Nociceptors regulate osteoimmune transcriptomic response to infection

Abstract

Osteoimmune diseases, such as apical periodontitis, are prevalent, often painful, inflammatory conditions resulting in bone loss and reduced quality of life. There is growing evidence that the nociceptive fibers densely innervating affected tissues regulate disease progression; therefore, we hypothesized that nociceptors regulate the transcriptomic profile of the periapical osteolytic lesion in a mouse model of apical periodontitis. Male control and nociceptor-ablated mice underwent pulp exposures, and after 0, 7, or 14 days, total RNA from periapical tissues was submitted for sequencing and bioinformatic analysis.

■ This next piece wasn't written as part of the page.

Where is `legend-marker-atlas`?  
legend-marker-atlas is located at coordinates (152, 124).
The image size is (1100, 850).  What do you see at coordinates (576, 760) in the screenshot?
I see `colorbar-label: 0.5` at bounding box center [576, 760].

Pulp exposure triggers the differential expression of hundreds of genes over the course of infection. At 14 days post pulp exposure, 422 genes, including Tnf, Il1a, and Il1b, were differentially expressed between nociceptor-ablated and control mice with greater enrichment of biological processes related to inflammation in nociceptor-ablated mice. Nociceptor ablation regulates the transcriptomic profile of periapical lesions in a mouse model of apical periodontitis, shifting the gene expression profile to a greater enrichment of inflammatory genes, suggesting nociceptors play a role in the kinetics of the immune response. This newly uncovered neuro-immune axis and its mechanisms in apical periodontitis can be an important therapeutic target for the treatment of this prevalent disease.

Figure 1

Pulp exposure results in the differential expression of genes within the periapical lesion over the course of 14 days in nociceptor-ablated and control mice. Volcano plots of differentially expressed genes (DEGs) in periapical lesions compared between 0- and 7-days (A), 0- and 14-days (B), and 7- and 14-days (C) following pulp exposure in cre-control and nociceptor-ablated mice, where log₂(fold change [FC]) is plotted against –log(pval) (n = 3–4 mice/strain/time point). The R package ‘DESeq’ was used to normalize data and find group-pairwise differential gene expression.

Figure 2

Nociceptor-ablated mice exhibit unique differentially expressed genes throughout the progression of apical periodontitis compared to cre-control. Venn diagrams of number of up- or down-regulated DEGs and percent of total up- or down-regulated DEGs for nociceptor-ablated and cre-control mice between 0 and 7, 0 and 14, and 7 and 14 (A). DEGs between cre-control and nociceptor-ablated at Days 0, 7, and 14 are shown (B). DEGs were defined as genes where p < 0.05, and FC > 1.5 (n = 3–4 mice/strain/time point). The R package ‘DESeq’ was used to normalize data and find group-pairwise differential gene expression.

Figure 3

Nociceptor-ablation results in a greater enrichment of biological processes related to inflammation, specifically immune cell chemotaxis and migration, compared to cre-control after 14 days of infection. Enriched gene ontology (GO) biological processes of DEGs between cre-control and nociceptor-ablated lesions at 14 days of infection are plotted as Fold Enrichment for each biological process, where color correlates to -log(pValue) and size corresponds to the number of genes enriched in each process.

Figure 4

After 14 days of infection, nociceptor-ablated lesions display unique patterns of expression of genes related to bone, immune, and inflammatory processes. Heatmap of select inflammatory DEGs expressed in the periapical lesions from mice on Day 14 post- pulp exposure related to bone (A) and immune and inflammatory (B) biological processes. Color corresponds to z score of Reads Per Kilobase of transcript per Million mapped (RPKM) values of each gene (n = 3 mice/strain).